#### [記述問題 1]
光太夫と東儀隼人佐についての本文のうち、「この時もう一人同席していたの」から「関してはそこで説明致します。」までを一字も変えずに書き写しなさい。
#### [記述問題 2]
光太夫と東儀隼人佐についての本文によると、文化十二年の『武鑑』で東儀隼人佐は何の一人として載っているか。
#### [記述問題 3]
次の(a)～(c)が、光太夫と東儀隼人佐についての本文の内容と合っているかを「はい」か「いいえ」で答え、判断の根拠となる本文の語句をそのまま引用しなさい。
(a) 光太夫は帰国後、実際には厳重に拘束されていた。
(b) 幕府天文方は、原則として世襲制である。
(c) 東儀家は、今も雅楽の家として知られている。

#### [本文抜粋]
一説では光太夫は帰国後、小石川薬草園内の拝領屋敷で半ば軟禁状態で一生を終えたとも言われていますが、実際にはそれ程厳重に拘束されていた訳では無い様です。しかし、誰でもが簡単に自宅に招く事が出来た訳では無いのは言う迄も有りません。
この時もう一人同席していたのは、今も雅楽の家として著名な東儀家の楽人であり、同時に幕府天文方へ出役しているという東儀隼人佐殿です。翻刻の校訂者は「佐」に対して「正ヵ」と疑問の注を呈していますが、文化十二年の『武鑑』には「御楽人衆」の一人として
と有りますので、「東儀隼人佐」で間違い無く、歴とした幕府お抱えの御楽人です。不思議なのは「天文方へ出役」という記述です。幕府天文方は極めて専門的な役職であり、しかも原則的には世襲制ですので、当然ながらこの時期の『武鑑』の「天文方」に彼の名は見当たりません。東儀隼人佐の名は後で再度登場しますので、この謎に関してはそこで説明致します。

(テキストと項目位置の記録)

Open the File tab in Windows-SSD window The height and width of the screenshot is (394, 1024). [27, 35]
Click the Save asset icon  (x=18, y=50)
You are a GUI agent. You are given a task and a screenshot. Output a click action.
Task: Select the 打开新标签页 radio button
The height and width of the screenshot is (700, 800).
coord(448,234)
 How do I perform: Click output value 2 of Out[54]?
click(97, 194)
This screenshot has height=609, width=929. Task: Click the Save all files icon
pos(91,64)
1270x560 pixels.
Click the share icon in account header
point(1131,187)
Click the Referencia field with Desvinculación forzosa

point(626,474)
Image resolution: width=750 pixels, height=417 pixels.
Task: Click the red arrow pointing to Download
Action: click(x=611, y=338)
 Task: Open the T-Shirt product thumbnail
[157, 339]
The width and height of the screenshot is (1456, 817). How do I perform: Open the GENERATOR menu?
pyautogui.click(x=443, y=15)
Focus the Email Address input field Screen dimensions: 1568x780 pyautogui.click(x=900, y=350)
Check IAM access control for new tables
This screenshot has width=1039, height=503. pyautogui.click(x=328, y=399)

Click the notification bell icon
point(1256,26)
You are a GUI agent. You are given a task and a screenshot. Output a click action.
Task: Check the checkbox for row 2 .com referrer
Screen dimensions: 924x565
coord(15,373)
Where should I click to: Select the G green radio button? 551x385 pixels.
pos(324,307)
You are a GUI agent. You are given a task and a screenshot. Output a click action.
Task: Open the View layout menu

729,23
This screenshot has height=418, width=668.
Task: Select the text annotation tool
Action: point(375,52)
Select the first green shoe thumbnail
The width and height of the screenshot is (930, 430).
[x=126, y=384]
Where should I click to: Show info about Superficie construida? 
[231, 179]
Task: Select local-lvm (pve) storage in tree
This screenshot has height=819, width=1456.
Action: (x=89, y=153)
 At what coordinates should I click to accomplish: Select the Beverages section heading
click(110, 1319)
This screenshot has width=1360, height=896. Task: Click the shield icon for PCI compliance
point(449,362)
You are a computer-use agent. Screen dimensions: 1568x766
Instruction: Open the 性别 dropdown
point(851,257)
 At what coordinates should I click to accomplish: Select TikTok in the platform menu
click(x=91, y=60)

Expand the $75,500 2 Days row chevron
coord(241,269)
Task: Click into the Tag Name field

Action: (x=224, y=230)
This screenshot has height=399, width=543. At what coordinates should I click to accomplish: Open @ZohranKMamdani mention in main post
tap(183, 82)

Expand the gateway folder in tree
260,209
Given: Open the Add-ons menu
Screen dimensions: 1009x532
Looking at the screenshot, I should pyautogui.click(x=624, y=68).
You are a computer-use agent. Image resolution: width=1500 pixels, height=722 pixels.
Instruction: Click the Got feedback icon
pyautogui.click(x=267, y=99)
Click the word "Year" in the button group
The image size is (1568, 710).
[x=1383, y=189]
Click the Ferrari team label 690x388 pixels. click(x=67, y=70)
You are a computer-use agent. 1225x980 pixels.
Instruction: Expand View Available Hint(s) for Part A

#### [記述解答 1]
この時もう一人同席していたのは、今も雅楽の家として著名な東儀家の楽人であり、同時に幕府天文方へ出役しているという東儀隼人佐殿です。翻刻の校訂者は「佐」に対して「正ヵ」と疑問の注を呈していますが、文化十二年の『武鑑』には「御楽人衆」の一人として
と有りますので、「東儀隼人佐」で間違い無く、歴とした幕府お抱えの御楽人です。不思議なのは「天文方へ出役」という記述です。幕府天文方は極めて専門的な役職であり、しかも原則的には世襲制ですので、当然ながらこの時期の『武鑑』の「天文方」に彼の名は見当たりません。東儀隼人佐の名は後で再度登場しますので、この謎に関してはそこで説明致します。

#### [記述解答 2]
「御楽人衆」の一人として載っている。

#### [記述解答 3]
(a) いいえ。「実際にはそれ程厳重に拘束されていた訳では無い様です」
(b) はい。「しかも原則的には世襲制ですので」
(c) はい。「今も雅楽の家として著名な東儀家」